## TO BE DONE
Write out the lines below word for word, starting at the first line and ending at the line containing "click(x=379, y=61)", with both of those lines included.

## INPUT ROWS
>>
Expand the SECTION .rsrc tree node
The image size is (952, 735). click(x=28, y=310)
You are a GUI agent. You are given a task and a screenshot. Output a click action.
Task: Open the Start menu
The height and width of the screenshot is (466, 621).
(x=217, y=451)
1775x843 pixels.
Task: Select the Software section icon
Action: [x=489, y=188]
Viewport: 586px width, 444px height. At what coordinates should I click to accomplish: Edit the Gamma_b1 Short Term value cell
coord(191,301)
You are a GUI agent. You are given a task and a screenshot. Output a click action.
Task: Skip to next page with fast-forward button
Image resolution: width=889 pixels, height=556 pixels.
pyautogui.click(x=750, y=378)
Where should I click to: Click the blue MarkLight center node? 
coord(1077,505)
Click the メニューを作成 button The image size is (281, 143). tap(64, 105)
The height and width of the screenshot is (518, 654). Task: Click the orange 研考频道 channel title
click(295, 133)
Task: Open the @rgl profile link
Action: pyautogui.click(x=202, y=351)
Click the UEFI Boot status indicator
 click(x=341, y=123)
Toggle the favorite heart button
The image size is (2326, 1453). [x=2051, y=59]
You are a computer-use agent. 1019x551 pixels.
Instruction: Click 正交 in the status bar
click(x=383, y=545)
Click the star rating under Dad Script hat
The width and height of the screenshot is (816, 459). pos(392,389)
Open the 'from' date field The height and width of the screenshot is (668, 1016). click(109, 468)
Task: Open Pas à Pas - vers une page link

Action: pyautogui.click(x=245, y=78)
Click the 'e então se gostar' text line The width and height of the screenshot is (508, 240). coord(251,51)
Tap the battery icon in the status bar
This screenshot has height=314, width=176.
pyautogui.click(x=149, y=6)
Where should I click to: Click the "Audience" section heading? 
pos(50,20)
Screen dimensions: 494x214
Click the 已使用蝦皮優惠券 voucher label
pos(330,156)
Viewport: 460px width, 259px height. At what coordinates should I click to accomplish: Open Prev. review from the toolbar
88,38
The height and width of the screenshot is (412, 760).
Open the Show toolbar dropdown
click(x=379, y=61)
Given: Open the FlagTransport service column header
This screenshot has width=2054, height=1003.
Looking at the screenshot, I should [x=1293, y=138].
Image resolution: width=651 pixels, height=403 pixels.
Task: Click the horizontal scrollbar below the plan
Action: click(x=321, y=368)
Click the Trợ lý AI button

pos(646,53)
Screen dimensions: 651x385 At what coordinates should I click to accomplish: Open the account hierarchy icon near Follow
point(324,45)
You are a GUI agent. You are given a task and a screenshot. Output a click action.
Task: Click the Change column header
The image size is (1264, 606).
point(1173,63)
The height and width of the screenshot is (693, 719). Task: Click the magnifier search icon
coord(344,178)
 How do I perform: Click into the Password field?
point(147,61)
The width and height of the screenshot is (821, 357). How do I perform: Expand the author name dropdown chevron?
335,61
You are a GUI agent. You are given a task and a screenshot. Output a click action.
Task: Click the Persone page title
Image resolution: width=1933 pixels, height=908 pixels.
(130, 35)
<<
## RESULT FOR THIS TASK
Expand the SECTION .rsrc tree node
The image size is (952, 735). click(x=28, y=310)
You are a GUI agent. You are given a task and a screenshot. Output a click action.
Task: Open the Start menu
The height and width of the screenshot is (466, 621).
(x=217, y=451)
1775x843 pixels.
Task: Select the Software section icon
Action: [x=489, y=188]
Viewport: 586px width, 444px height. At what coordinates should I click to accomplish: Edit the Gamma_b1 Short Term value cell
coord(191,301)
You are a GUI agent. You are given a task and a screenshot. Output a click action.
Task: Skip to next page with fast-forward button
Image resolution: width=889 pixels, height=556 pixels.
pyautogui.click(x=750, y=378)
Where should I click to: Click the blue MarkLight center node? 
coord(1077,505)
Click the メニューを作成 button The image size is (281, 143). tap(64, 105)
The height and width of the screenshot is (518, 654). Task: Click the orange 研考频道 channel title
click(295, 133)
Task: Open the @rgl profile link
Action: pyautogui.click(x=202, y=351)
Click the UEFI Boot status indicator
 click(x=341, y=123)
Toggle the favorite heart button
The image size is (2326, 1453). [x=2051, y=59]
You are a computer-use agent. 1019x551 pixels.
Instruction: Click 正交 in the status bar
click(x=383, y=545)
Click the star rating under Dad Script hat
The width and height of the screenshot is (816, 459). pos(392,389)
Open the 'from' date field The height and width of the screenshot is (668, 1016). click(109, 468)
Task: Open Pas à Pas - vers une page link

Action: pyautogui.click(x=245, y=78)
Click the 'e então se gostar' text line The width and height of the screenshot is (508, 240). coord(251,51)
Tap the battery icon in the status bar
This screenshot has height=314, width=176.
pyautogui.click(x=149, y=6)
Where should I click to: Click the "Audience" section heading? 
pos(50,20)
Screen dimensions: 494x214
Click the 已使用蝦皮優惠券 voucher label
pos(330,156)
Viewport: 460px width, 259px height. At what coordinates should I click to accomplish: Open Prev. review from the toolbar
88,38
The height and width of the screenshot is (412, 760).
Open the Show toolbar dropdown
click(x=379, y=61)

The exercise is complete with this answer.